<前編のあらすじ>
40歳の根本美香さん(仮名)は、地元で名の知れた地主一族の二男と結婚し、「分家」としてさまざまな気苦労を抱えています。この春、本家である義兄夫婦の長男が地元の有名高校に合格。美香さん夫婦は小学校や中学校入学時よりさらに高額な入学祝い(10万円)を用意しなければならない状況に頭を悩ませます。
一方、三男の妻となったひと回り年下の義妹は、Z世代らしく送金アプリで甥に直接5000円を送金。これに義姉が激怒。プライドの高い義姉と肝の据わったZ世代の義妹との間で勃発したバトルは、美香さん夫婦にも波及します。
●前編【「非常識すぎ」と義姉激怒! Z世代義妹の5000円送金がきっかけに…地主一族の本家・分家で繰り広げられた“入学祝い戦争”】
名家の格式と自由人の義弟
私の夫は首都圏近郊の名家の出身で、男ばかり3人きょうだいの二男。お屋敷のような実家には、義両親と義兄一家が暮らしています。
戦前生まれの義両親はお高くとまったところの全くない、穏やかな人たちです。しかし、地元で不動産業を営む義兄と、やはり名家から嫁いできたという義姉はやたらと格式を重んじ、分家に当たる私たちを下に見て勝手ばかり言ってくるので、閉口することもしばしばでした。
夫の弟はそうした家族の中では異質の自由人で、有名大学を卒業後は広告代理店に入社し、気ままな独身生活を楽しんでいるように見えました。このまま結婚しないのかもと思っていましたが、なんと、2年前に突然、ひと回り年下の部下と入籍したのです。

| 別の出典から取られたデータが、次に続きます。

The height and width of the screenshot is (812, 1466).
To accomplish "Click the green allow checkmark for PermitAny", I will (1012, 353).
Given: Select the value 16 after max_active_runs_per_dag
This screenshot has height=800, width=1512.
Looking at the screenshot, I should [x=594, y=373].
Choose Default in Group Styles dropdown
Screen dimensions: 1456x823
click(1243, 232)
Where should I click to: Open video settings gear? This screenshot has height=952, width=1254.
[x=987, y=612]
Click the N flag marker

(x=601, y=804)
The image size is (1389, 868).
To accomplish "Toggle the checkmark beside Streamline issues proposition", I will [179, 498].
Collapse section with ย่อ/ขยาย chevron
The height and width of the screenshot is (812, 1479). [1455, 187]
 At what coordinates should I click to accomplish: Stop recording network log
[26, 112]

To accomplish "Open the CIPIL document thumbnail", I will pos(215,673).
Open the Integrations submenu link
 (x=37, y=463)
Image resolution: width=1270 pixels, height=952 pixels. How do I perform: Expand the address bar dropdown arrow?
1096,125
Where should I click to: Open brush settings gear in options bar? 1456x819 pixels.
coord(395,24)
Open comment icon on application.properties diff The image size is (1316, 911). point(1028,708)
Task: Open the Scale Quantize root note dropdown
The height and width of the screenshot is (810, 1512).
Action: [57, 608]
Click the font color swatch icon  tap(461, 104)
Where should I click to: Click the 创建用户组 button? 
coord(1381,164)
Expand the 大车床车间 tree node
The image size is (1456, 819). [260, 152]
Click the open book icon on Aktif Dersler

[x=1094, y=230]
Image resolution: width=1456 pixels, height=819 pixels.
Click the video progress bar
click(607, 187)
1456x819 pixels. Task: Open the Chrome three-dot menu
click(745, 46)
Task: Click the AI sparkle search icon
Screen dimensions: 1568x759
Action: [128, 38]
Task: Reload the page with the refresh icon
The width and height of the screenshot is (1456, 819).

これには驚きましたが、私にとってはラッキーでした。結婚・出産後もフルタイムで働いている私のことが面白くないらしく、いじめや様々な干渉をしてきた義姉の標的がZ世代の義妹へと移ったからです。しかも、義妹は義妹で義姉の嫌がらせを歯牙にもかけず、さらりと受け流しているようで、それに義姉が腹を立てる様子は痛快でもありました。